Questar requests $14 million rate cut
Questar Gas Co. wants to lower the amount its customers will pay for natural gas this winter.
The utility, which provides most Utahns with the natural gas to heat their homes during the coldest months of the year, is asking the state's top utility regulators for permission to lower the annual bills of its customers by a total of $14 million, or 1.4 percent.
If approved, average Questar Gas customers will see their monthly bills decline by about 83 cents, or approximately $10 a year.
"Abundant natural gas supplies continue to hold down the price of natural gas," Craig Wagstaff, executive vice president and chief operating officer of Questar Gas, said in a statement announcing the filing of the company's request to lower its rates.
Wagstaff added Questar is working hard to maintain a safe distribution system and encourage its customers to conserve energy through its ThermWise programs, all while keeping rates among the lowest in the country.
Questar typically asks the Utah Public Service Commission twice a year for permission to adjust the amount it charges its customers for natural gas. Such requests, known as pass-through-rate adjustments, routinely are granted because it is easy for Questar to demonstrate what it has paid for natural gas and what it has collected from its customers.
Natural gas distribution companies like Questar make their money by charging customers to deliver gas to their homes and businesses. They don't make a profit from the gas itself, but rather supply the fuel to their customers for the same price they pay for it.

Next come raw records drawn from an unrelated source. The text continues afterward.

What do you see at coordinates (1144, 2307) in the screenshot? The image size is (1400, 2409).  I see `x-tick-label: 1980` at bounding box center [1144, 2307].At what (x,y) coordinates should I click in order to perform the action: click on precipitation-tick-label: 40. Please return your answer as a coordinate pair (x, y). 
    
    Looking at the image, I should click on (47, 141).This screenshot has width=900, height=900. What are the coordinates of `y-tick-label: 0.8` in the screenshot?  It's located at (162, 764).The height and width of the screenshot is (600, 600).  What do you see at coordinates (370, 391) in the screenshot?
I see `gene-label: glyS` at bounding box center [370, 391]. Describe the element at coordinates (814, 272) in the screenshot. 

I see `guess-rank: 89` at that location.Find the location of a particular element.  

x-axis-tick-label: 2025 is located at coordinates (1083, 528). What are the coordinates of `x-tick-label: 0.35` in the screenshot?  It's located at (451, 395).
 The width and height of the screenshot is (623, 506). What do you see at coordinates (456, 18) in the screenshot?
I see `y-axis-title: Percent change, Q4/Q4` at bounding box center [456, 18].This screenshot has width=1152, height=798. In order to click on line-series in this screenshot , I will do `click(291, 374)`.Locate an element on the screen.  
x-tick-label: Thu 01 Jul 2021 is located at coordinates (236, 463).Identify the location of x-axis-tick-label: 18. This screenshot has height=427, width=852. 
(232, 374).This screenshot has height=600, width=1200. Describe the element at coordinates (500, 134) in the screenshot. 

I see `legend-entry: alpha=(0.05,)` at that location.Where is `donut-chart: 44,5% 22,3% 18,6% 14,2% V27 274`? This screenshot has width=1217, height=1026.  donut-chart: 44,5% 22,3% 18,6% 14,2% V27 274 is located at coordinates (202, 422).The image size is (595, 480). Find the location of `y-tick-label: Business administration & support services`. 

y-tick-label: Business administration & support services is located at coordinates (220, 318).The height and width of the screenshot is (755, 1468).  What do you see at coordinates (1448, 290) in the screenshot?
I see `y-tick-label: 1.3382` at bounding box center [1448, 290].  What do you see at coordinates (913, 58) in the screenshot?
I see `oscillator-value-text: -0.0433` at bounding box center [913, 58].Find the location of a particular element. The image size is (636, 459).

What that means is that when natural gas costs are rising, Questar often will ask in a pass-through-rate adjustment to raise the amount it charges its customers for the fuel. Conversely, when natural gas costs are falling, it will ask to lower the amount it charges.
In mid-May, the cost of natural gas rebounded in price from a five-year low, a bounce that forced Questar to seek an increase in the amount it charged its customers by a total of $61 million. That increase was equal to about $50 a year for the typical residential customer.
Even with the current rate increase request factored in, Questar Gas customers still will be paying almost 9 percent less for their natural gas than they were in 2008, according to Darren Shepherd, a spokesman for the utility.
Wagstaff also noted that funds may be available to help income-eligible consumers who are elderly or disabled pay their natural gas bills.
Such customers who need help can dial 211 for information about utility-assistance programs such as the federally funded Home Energy Assistance Target program (HEAT) or the Residential Energy Assistance through Community Help program (REACH), which is funded by donations from Questar customers, employees and shareholders.